═══ Extracted entries

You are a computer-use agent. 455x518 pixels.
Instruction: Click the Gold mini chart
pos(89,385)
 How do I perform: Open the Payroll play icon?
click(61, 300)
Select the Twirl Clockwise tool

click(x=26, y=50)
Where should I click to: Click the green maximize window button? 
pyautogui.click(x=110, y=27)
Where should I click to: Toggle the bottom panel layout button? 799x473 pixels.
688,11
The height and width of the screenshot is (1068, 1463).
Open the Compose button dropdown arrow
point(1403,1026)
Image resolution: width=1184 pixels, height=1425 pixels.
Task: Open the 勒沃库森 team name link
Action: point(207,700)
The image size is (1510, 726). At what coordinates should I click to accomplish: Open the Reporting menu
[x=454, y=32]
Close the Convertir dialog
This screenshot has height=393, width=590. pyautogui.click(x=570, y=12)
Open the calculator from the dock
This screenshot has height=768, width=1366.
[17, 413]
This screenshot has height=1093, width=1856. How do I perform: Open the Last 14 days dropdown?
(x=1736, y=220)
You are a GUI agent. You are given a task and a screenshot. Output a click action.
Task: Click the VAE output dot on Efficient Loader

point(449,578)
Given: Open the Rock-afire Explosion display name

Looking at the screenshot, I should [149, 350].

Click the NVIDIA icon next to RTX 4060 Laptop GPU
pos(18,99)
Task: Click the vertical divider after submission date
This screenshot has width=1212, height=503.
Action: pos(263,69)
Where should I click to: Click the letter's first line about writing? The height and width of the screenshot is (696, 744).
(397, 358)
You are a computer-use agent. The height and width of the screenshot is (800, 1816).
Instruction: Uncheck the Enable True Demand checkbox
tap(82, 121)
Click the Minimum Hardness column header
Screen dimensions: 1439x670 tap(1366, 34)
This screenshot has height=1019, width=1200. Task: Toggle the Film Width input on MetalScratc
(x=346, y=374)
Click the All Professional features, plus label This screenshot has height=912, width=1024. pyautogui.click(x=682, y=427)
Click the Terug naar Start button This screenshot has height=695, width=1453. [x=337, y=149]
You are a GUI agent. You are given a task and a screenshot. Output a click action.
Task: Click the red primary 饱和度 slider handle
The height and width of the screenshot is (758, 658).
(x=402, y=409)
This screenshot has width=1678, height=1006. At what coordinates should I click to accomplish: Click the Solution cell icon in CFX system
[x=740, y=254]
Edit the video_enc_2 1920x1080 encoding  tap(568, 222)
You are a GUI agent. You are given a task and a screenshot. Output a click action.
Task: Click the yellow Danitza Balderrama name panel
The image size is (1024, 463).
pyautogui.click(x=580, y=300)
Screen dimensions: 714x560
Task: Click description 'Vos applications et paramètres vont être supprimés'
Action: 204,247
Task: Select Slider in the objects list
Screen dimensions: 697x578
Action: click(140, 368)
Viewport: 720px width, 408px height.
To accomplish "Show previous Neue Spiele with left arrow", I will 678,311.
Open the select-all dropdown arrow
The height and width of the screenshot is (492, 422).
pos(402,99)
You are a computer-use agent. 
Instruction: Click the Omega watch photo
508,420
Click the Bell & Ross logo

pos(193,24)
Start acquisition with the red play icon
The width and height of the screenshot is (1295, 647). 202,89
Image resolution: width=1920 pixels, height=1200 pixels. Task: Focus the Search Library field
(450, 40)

══════

**Assignment**. Word for word, output the records that appear above.

**Completed exercise**.
You are a computer-use agent. 455x518 pixels.
Instruction: Click the Gold mini chart
pos(89,385)
 How do I perform: Open the Payroll play icon?
click(61, 300)
Select the Twirl Clockwise tool

click(x=26, y=50)
Where should I click to: Click the green maximize window button? 
pyautogui.click(x=110, y=27)
Where should I click to: Toggle the bottom panel layout button? 799x473 pixels.
688,11
The height and width of the screenshot is (1068, 1463).
Open the Compose button dropdown arrow
point(1403,1026)
Image resolution: width=1184 pixels, height=1425 pixels.
Task: Open the 勒沃库森 team name link
Action: point(207,700)
The image size is (1510, 726). At what coordinates should I click to accomplish: Open the Reporting menu
[x=454, y=32]
Close the Convertir dialog
This screenshot has height=393, width=590. pyautogui.click(x=570, y=12)
Open the calculator from the dock
This screenshot has height=768, width=1366.
[17, 413]
This screenshot has height=1093, width=1856. How do I perform: Open the Last 14 days dropdown?
(x=1736, y=220)
You are a GUI agent. You are given a task and a screenshot. Output a click action.
Task: Click the VAE output dot on Efficient Loader

point(449,578)
Given: Open the Rock-afire Explosion display name

Looking at the screenshot, I should [149, 350].

Click the NVIDIA icon next to RTX 4060 Laptop GPU
pos(18,99)
Task: Click the vertical divider after submission date
This screenshot has width=1212, height=503.
Action: pos(263,69)
Where should I click to: Click the letter's first line about writing? The height and width of the screenshot is (696, 744).
(397, 358)
You are a computer-use agent. The height and width of the screenshot is (800, 1816).
Instruction: Uncheck the Enable True Demand checkbox
tap(82, 121)
Click the Minimum Hardness column header
Screen dimensions: 1439x670 tap(1366, 34)
This screenshot has height=1019, width=1200. Task: Toggle the Film Width input on MetalScratc
(x=346, y=374)
Click the All Professional features, plus label This screenshot has height=912, width=1024. pyautogui.click(x=682, y=427)
Click the Terug naar Start button This screenshot has height=695, width=1453. [x=337, y=149]
You are a GUI agent. You are given a task and a screenshot. Output a click action.
Task: Click the red primary 饱和度 slider handle
The height and width of the screenshot is (758, 658).
(x=402, y=409)
This screenshot has width=1678, height=1006. At what coordinates should I click to accomplish: Click the Solution cell icon in CFX system
[x=740, y=254]
Edit the video_enc_2 1920x1080 encoding  tap(568, 222)
You are a GUI agent. You are given a task and a screenshot. Output a click action.
Task: Click the yellow Danitza Balderrama name panel
The image size is (1024, 463).
pyautogui.click(x=580, y=300)
Screen dimensions: 714x560
Task: Click description 'Vos applications et paramètres vont être supprimés'
Action: 204,247
Task: Select Slider in the objects list
Screen dimensions: 697x578
Action: click(140, 368)
Viewport: 720px width, 408px height.
To accomplish "Show previous Neue Spiele with left arrow", I will 678,311.
Open the select-all dropdown arrow
The height and width of the screenshot is (492, 422).
pos(402,99)
You are a computer-use agent. 
Instruction: Click the Omega watch photo
508,420
Click the Bell & Ross logo

pos(193,24)
Start acquisition with the red play icon
The width and height of the screenshot is (1295, 647). 202,89
Image resolution: width=1920 pixels, height=1200 pixels. Task: Focus the Search Library field
(450, 40)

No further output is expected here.